Love's a kind of philosopher's stone,' she went on.  'Not only does it deliver us; it also transforms.  Dross into gold.  Earth into heaven.'

      Brian nodded affirmatively.  And yet, he was thinking, those voluptuous and faceless bodies created by the stylists had actually come to assume Joan's features.  In spite of love, or just because of it, the succubi now had a name, a personality.

      The stable clock struck twelve; and at the first stroke there was a noiseless explosion of doves, like snowflakes whirling up against the clotted darkness of the elms beyond.

      'The beauty of it!' said Mrs Foxe with a kind of muted intensity.

      But suppose, it suddenly occurred to Brian, suppose she were suddenly left with no money at all?  And if Joan were as poor as that wretched woman at Grenoble, as hopelessly without an alternative resource?

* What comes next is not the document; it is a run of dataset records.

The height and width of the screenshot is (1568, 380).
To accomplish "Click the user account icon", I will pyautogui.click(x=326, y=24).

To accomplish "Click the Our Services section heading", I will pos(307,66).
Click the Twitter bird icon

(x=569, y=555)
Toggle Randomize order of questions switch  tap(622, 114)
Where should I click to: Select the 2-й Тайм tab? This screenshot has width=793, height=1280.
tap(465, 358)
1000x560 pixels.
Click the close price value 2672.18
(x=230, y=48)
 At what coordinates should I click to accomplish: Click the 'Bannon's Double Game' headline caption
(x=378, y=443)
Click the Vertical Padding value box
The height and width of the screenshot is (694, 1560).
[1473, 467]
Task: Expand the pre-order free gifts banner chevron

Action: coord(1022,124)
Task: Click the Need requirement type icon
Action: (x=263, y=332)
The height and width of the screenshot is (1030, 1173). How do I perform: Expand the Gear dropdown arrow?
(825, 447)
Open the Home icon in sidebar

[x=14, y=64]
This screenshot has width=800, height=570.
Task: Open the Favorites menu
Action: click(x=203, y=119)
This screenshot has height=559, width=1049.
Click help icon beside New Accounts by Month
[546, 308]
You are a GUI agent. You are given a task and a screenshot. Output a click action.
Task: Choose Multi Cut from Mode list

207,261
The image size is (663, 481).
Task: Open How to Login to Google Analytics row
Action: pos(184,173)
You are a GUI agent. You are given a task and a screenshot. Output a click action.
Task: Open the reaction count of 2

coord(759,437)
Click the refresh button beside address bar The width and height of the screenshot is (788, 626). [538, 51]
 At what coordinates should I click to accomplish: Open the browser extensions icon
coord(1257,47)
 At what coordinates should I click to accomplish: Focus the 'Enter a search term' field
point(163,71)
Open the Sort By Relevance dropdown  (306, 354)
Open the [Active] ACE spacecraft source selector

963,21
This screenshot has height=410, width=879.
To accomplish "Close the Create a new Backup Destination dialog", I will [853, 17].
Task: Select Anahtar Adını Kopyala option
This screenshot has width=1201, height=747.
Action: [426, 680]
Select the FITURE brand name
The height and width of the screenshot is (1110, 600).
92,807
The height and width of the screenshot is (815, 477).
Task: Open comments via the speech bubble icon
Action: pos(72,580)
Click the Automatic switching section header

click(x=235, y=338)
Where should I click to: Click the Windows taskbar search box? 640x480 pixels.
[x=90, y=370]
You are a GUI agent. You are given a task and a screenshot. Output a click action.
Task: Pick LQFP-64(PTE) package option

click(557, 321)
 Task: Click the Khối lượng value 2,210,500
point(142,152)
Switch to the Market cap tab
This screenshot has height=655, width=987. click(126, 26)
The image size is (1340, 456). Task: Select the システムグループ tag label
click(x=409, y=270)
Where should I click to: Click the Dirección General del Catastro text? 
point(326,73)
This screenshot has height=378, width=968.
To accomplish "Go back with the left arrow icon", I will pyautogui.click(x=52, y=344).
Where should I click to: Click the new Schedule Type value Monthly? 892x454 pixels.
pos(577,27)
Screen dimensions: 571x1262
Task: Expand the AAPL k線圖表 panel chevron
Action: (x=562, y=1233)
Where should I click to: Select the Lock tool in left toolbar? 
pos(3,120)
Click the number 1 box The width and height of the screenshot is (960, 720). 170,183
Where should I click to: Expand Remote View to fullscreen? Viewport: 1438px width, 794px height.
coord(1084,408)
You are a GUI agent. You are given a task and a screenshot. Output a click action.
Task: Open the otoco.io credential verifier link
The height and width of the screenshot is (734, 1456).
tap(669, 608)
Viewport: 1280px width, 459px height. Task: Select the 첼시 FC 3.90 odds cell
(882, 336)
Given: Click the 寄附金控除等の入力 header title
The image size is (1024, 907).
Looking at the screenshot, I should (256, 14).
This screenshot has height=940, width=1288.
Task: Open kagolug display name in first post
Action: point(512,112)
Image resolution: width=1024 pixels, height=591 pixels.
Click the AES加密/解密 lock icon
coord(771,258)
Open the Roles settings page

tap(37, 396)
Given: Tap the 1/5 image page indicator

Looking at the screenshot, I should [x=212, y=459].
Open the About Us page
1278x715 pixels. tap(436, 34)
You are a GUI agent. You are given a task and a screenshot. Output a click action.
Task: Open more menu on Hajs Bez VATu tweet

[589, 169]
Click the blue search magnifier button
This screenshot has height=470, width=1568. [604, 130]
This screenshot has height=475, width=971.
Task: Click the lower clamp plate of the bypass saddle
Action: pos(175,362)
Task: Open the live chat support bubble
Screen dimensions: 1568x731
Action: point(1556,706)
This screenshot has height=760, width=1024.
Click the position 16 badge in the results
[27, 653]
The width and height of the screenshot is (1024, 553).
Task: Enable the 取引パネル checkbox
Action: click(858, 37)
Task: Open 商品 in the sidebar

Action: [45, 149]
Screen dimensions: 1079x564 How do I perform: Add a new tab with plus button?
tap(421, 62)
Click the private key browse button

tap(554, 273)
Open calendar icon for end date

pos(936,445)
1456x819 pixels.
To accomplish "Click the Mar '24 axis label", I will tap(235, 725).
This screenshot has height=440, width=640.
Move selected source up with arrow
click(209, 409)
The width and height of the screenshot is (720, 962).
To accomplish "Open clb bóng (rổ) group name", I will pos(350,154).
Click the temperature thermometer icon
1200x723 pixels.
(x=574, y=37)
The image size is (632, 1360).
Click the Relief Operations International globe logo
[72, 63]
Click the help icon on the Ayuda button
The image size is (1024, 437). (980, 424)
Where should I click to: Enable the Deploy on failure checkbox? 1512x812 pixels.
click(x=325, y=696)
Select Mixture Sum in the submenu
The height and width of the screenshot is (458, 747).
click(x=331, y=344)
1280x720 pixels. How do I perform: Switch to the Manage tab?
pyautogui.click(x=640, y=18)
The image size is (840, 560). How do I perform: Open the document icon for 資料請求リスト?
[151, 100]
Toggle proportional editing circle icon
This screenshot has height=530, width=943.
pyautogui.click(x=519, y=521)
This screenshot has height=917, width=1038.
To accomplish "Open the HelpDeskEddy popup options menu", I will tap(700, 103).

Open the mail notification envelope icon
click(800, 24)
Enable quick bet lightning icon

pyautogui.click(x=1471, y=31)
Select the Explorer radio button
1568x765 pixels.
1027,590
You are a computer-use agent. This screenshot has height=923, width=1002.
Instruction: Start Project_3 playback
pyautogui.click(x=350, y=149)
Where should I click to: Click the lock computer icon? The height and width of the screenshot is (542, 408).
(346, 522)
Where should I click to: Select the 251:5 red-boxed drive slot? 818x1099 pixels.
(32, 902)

      Slowly the last bell note expired, and one by one the whirling doves dropped back on to their turreted cote above the clock.

      'Perhaps,' said Mrs Foxe, 'you ought to be starting if you're going to get their punctually.'

      Brian knew how reluctant his mother was to let him go; and this display of generosity produced in him a sense of guilt and, along with it (since he did not want to feel guilty), a certain resentment.  'B-but I d-don't need an hour,' he said almost angrily, 'to c-cycle three m-miles.'

      A moment later he was feeling ashamed of himself for the note of irritation in his voice, and for the rest of the time he was with her he showed himself more than ordinarily affectionate.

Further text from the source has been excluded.